▸ **出典**
══════════

それをすすめてきた人もいる。おれが人に太陽の塔をすすめたりもした。なぜかおれのなかで太陽の塔となった。

 

太陽の塔はすばらしい。それは上の記事に書いた。太陽の塔を見たときのことについては、以下に寄稿した。

goldhead.hatenablog.com

 

……というわけで、おれはおれが見たなかで一番すごいものは太陽の塔なんだ。おまえはどうだ。おまえは太陽の塔を見たことがあるか? 太陽の塔を見たことがあって、それよりもなおすごいものを見たことがあるか? 見たならこっそり上の記事のブックマークにでも書き残してくれ。三十日後くらいに見るかもしれない。見ないかもしれない。

 

少なくとも、少なくともおれには、太陽の塔よりベラボーなものを見たことがない。おれは日本という国から出たことはないけれど、まあ、そこそこは来日したいろいろな芸術作品を見たりしている。「これは!」と思うものはあった(ジョン・エヴァレット・ミレーの『オフィーリア』とか)。でも、太陽の塔は圧倒的だった。え、『オフィーリア』? 実物見てみろよ。飛ぶぞ。宮島達男のカウンターとかもすげえと思ったよ。おれのいちばん好きな画家はエドワード・ホッパーだ。

 

でもな、太陽の塔は別格なんだ。でけえんだ。でけえだけなら鎌倉の大仏の方がでけえかもしれねえけど、そうじゃないんだ。人のいない東寺というのもすごい体験だったが、それよりもすげえんだ。ああ、あれはすごいな。どーんと立ってる。もう、対象は宇宙だとしか思えない。あんなのがあるか? 地球上にあるか? 近所の人は見慣れているかもしれないが、あれはとんでもねえぞ。

 

 

この本には、「芸術の価値転換」という一節がある。そこにはこうある。

══════════

▸ **提供データ**
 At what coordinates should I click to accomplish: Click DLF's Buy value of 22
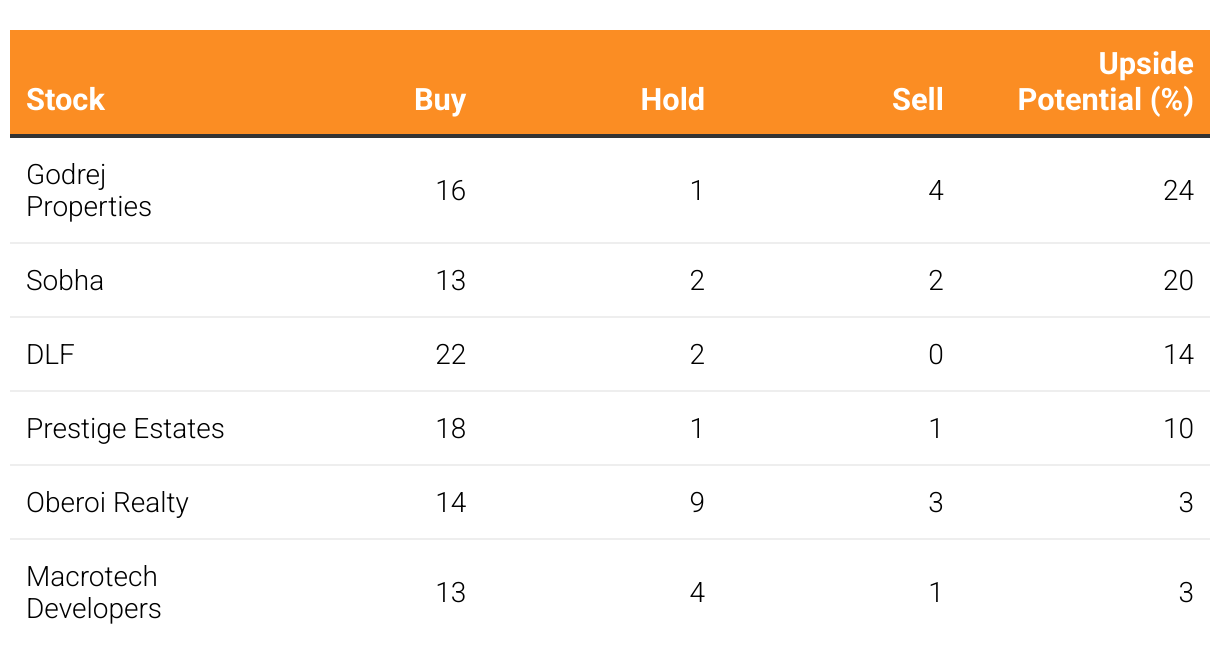tap(450, 354)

══════════

▸ **課題**
- a) 太陽の塔についての文章で、書き手がいちばん好きだと述べている画家の名前を答えよ。
- b) 太陽の塔についての文章にある「でもな、太陽の塔は別格なんだ。」という一文を英語に訳せ。
- c) 太陽の塔についての文章を、最後の一文の後から書き継げ。
一覧はこの作業とは関係がない。

▸ **解答**
- a) エドワード・ホッパー

- b) But you know, the Tower of the Sun is in a class of its own.

- c)
 

今日の芸術は、
うまくあってはいけない。
きれいであってはいけない。
ここちよくあってはならない。

 

どうだろうか、太陽の塔はこのすべてを備えている(備えていない)。どこか不格好だし、美しいとはいえないし、見ていて心地よいものでもない。なにか圧倒的で、やばい。そのやばさは、大勢の人に伝わったのだし、やばいから残そうということになった。やばいから残しておこうということになった。そのくらいやばい。

 

岡本太郎もとうぜんやばい。ジョルジュ・バタイユの秘密結社みたいなものに入りながら、やっぱり違うなってなったあたりがやばい。ゴッホの話もピカソの話もやばい。いろいろやばい。「芸術は爆発だ!」としか知らない人は、ぜひ著書を読んでほしい。やばいから。

 

「なんで、こいつはこんなにやばいといっているのだろうか?」と思う人もいるだろう。でも、実物を見てほしい。できれば、晴れた日がいいだろう。でも、雨の日でもいいかもしれない。遠くから、近くから、裏から見たらいいだろう。そのあと、民博に行けばいいだろう。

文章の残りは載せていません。